As brokers we’re responsible for the loans we choose to put our customers in. When we choose to put a retired person on fixed income in a negatively amortizing payment-option loan for maximum rebate with out clearly identifying their comfort level and understanding of the loan we must take responsibility for that action. The culpability rests with us for making greed-driven, customer-damaging decisions; regardless of what the program guidelines from the banks say.
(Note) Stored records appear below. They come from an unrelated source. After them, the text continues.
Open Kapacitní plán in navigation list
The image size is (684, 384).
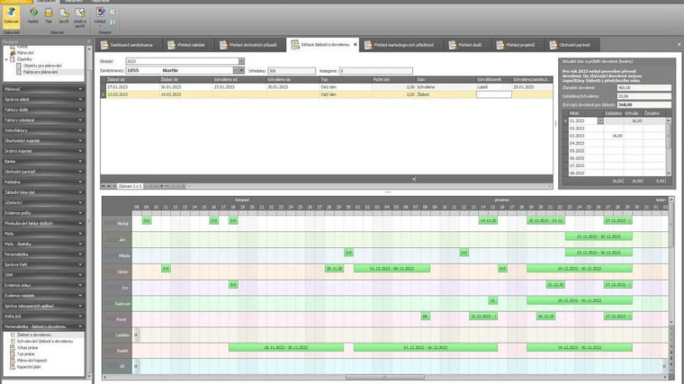[x=28, y=366]
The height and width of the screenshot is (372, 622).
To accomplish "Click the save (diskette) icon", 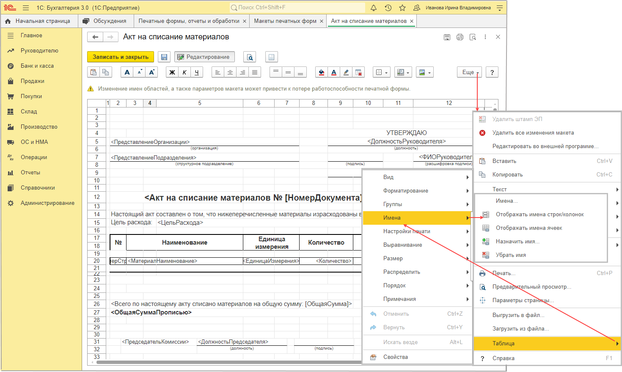I will click(x=164, y=57).
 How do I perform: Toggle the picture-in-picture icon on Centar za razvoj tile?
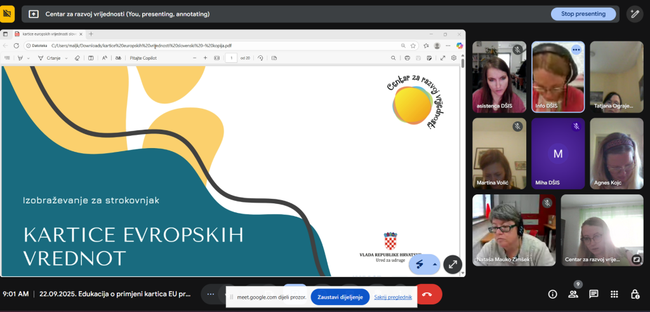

Whether you as a mortgage originator choose to accept a fiduciary responsibility for your client or not-as a marketer you have another responsibility-to be responsible with the products you market. If you are a broker or sales person marketing negatively amortizing payment-option loans to people as a way to simply maximize your monthly income, you have not only failed to uphold any semblance of fiduciary responsibility, but you have also violated the consumer’s trust from a responsible-marketing perspective as well.

By choosing to market products simply based on the potential for profit and by the market’s desire for them you choose to not use the power of marketing judiciously and responsibly. You choose to maximize your own gain at the expense of the market and your customers.

Your choice to do this is unethical, immoral and plain wrong; regardless of where you think the true decision-making lies.

As Seth states:

My point is that you have no right to market things you know are harmful or that lead to bad outcomes, regardless of how much you need that job.

Along the way, “just doing my job,” has become a mantra for blind marketers who are making short-term mistakes in order to avoid a conflict with the client or the boss. As marketing becomes every more powerful, this is just untenable. It’s unacceptable.

If you get asked to market something, you’re responsible. You’re responsible for the impacts, the costs, the side effects and the damage. You killed that kid. You poisoned that river. You led to that fight. If you can’t put your name on it, I hope you’ll walk away.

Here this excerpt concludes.